Zrobić różnicę : [31]Ostatnia deska ratunku
  • Rys. 31.6.
  • min
min

D. Użyźnianie oceanu

Z metodami chemicznymi, sadzeniem lasów i proszkowaniem skał wiąże się istotny problem – wymagają masy pracy i nikt nie ma w tym interesu (chyba że w ramach międzynarodowych porozumień zacznie się płacić za wychwyt dwutlenku węgla). Dzisiaj ceny dwutlenku węgla są zbyt niskie.
17 lipca 2011

Z ostatnią metodą wychwytu CO2 nie ma tego problemu. Chodzi o to, by przekonać ocean do nieco szybszego wychwytu węgla, jednocześnie hodując ryby.
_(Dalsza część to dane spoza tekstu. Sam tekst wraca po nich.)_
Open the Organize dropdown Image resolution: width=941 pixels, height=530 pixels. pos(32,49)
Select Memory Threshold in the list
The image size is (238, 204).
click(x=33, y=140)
W niektórych regionach świata brakuje żywności. Gdzieniegdzie brakuje ryb z uwagi na nadmierne połowy na przestrzeni ostatnich 50 lat. Użyźnienie oceanu polegałoby na nawożeniu wód, co wsparłoby podstawę łańcucha pokarmowego, stymulowało przyrost roślinności i populacji ryb, a przy okazji zwiększyło pochłanianie węgla. Inżynierowie zajmujący się użyźnianiem oceanu, pod kierownictwem Australijczyka Iana Jonesa, chcieliby wpompować nawóz azotowy (np. mocznik) w rejony oceanu ubogie w ryby.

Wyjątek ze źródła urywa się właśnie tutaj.